## TASK OBJECTIVE
Copy the records below verbatim, omitting the pictures from your output.

## DATA LINES
↓

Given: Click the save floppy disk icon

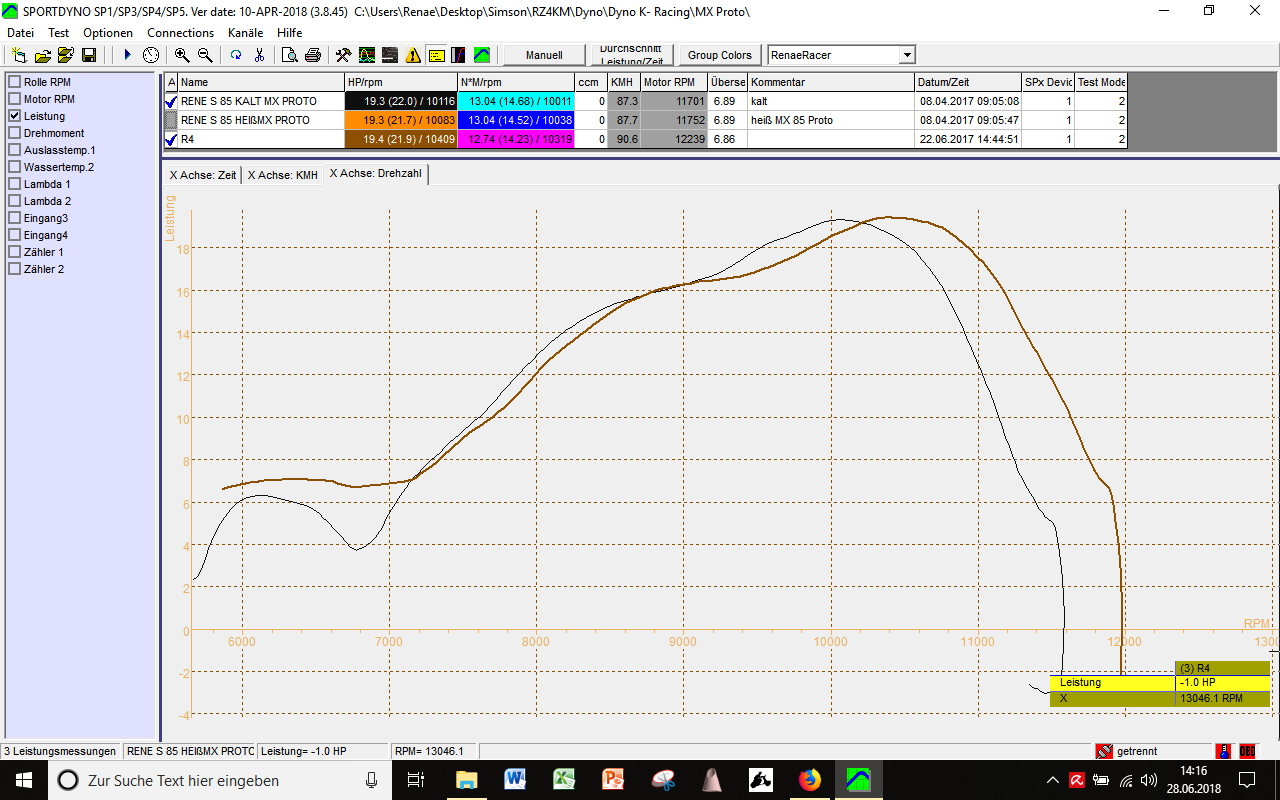Looking at the screenshot, I should pyautogui.click(x=88, y=55).
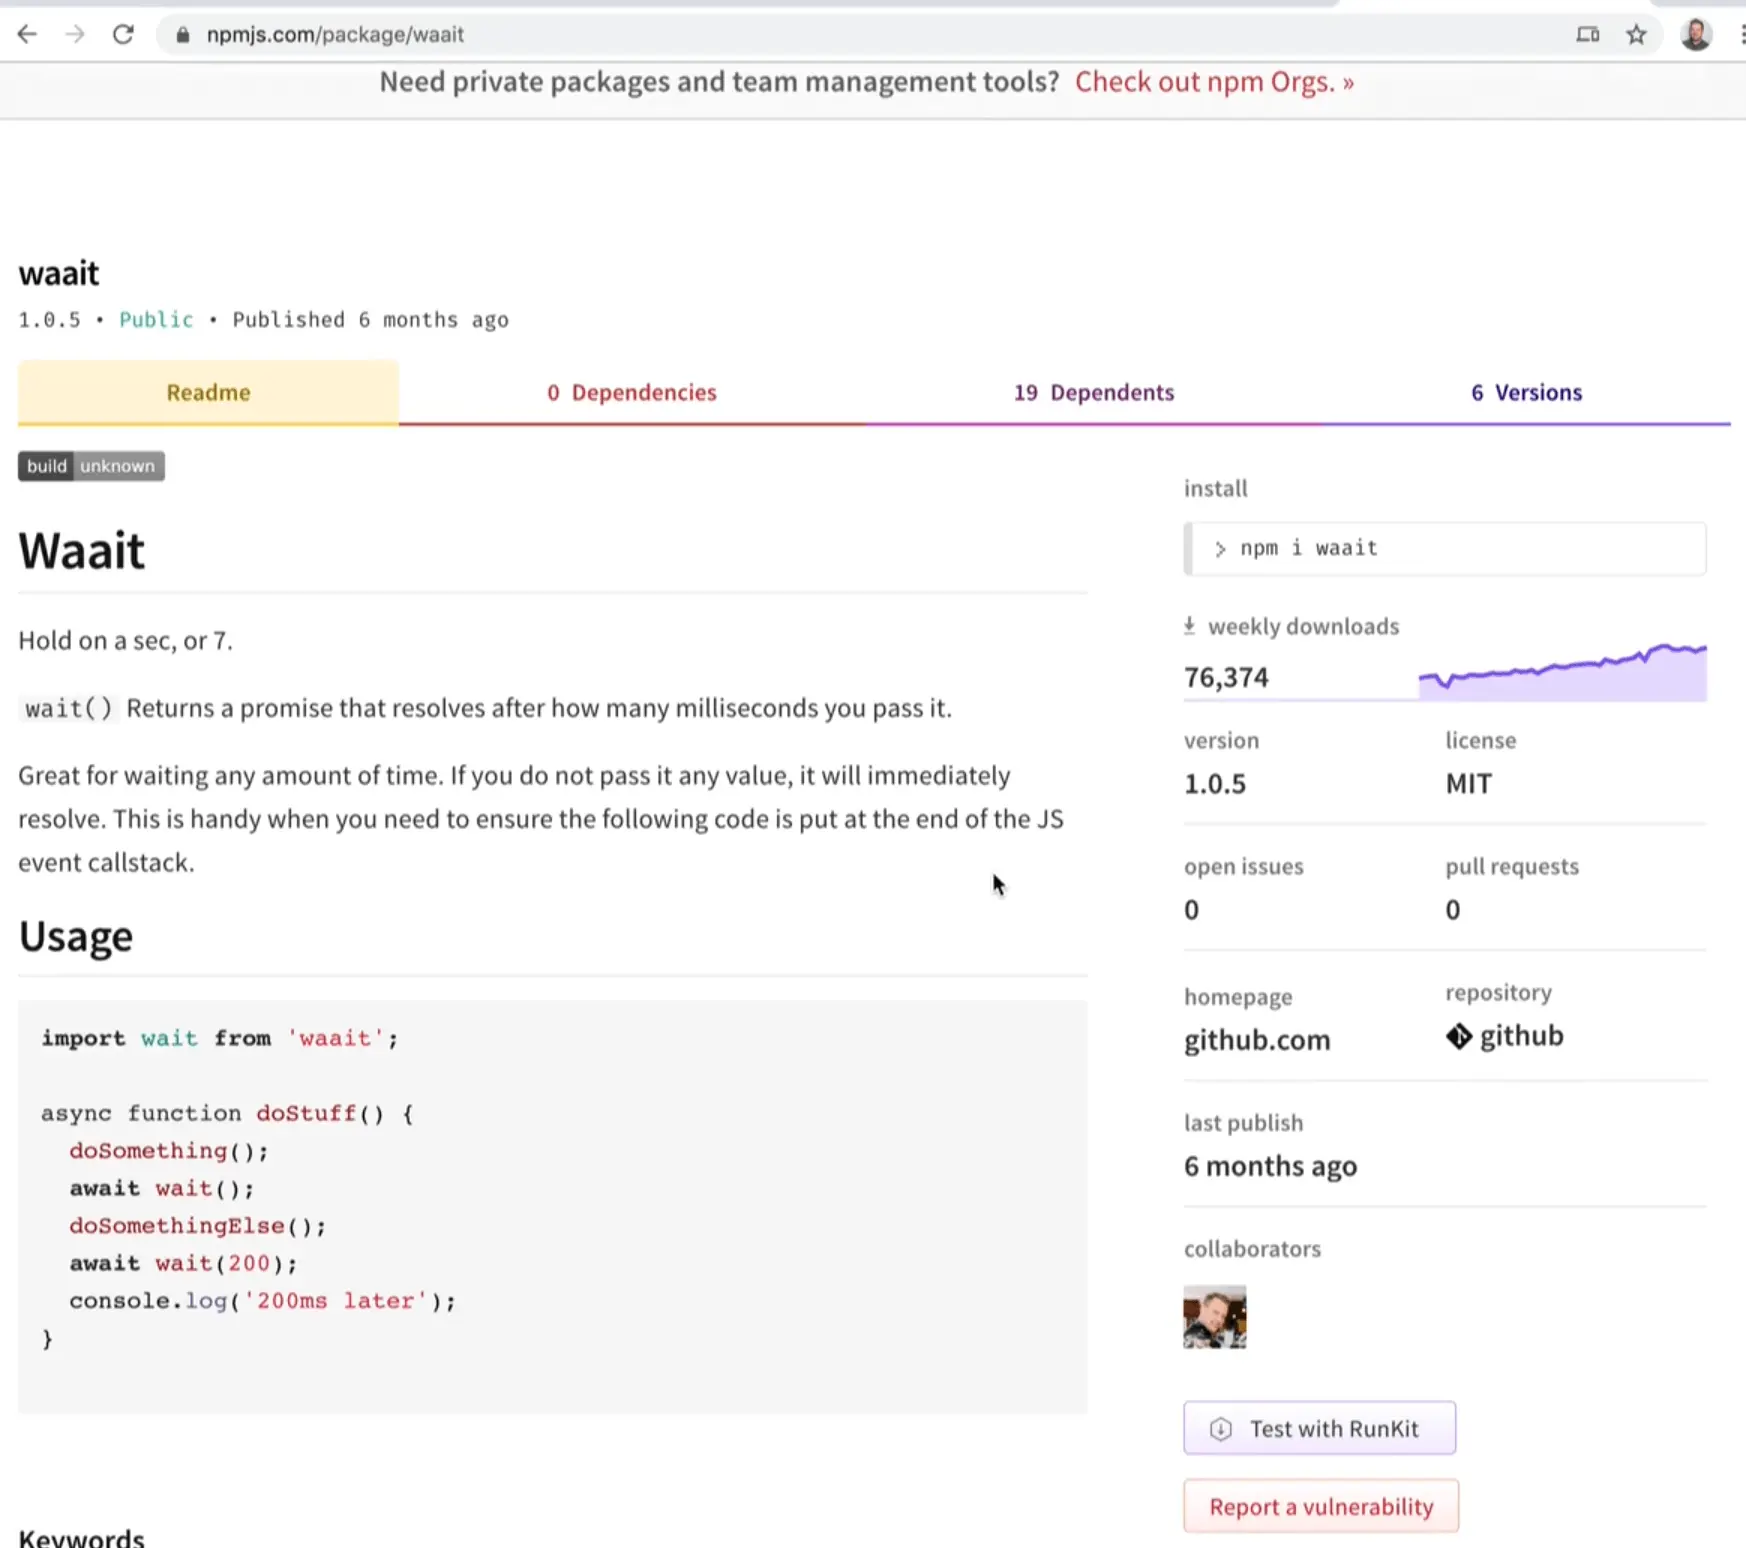Open the site security lock info

point(182,34)
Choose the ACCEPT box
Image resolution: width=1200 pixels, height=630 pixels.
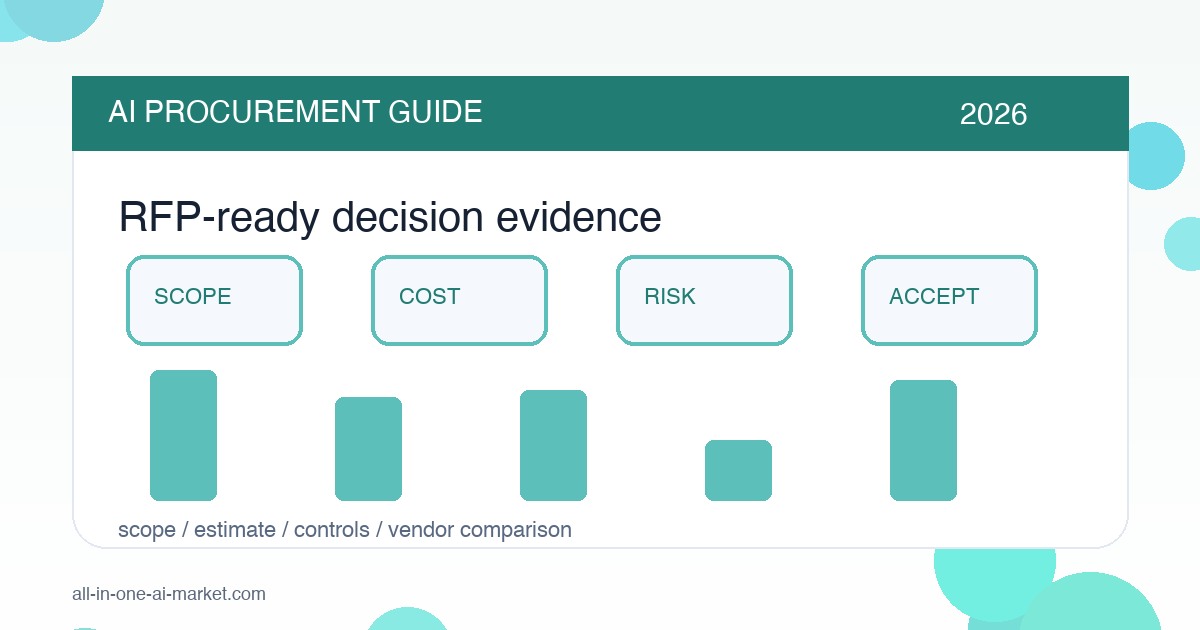949,300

↑

## WRITTEN ANSWER
Given: Click the save floppy disk icon

Looking at the screenshot, I should pyautogui.click(x=88, y=55).
Open the site security lock info

point(182,34)
Choose the ACCEPT box
Image resolution: width=1200 pixels, height=630 pixels.
949,300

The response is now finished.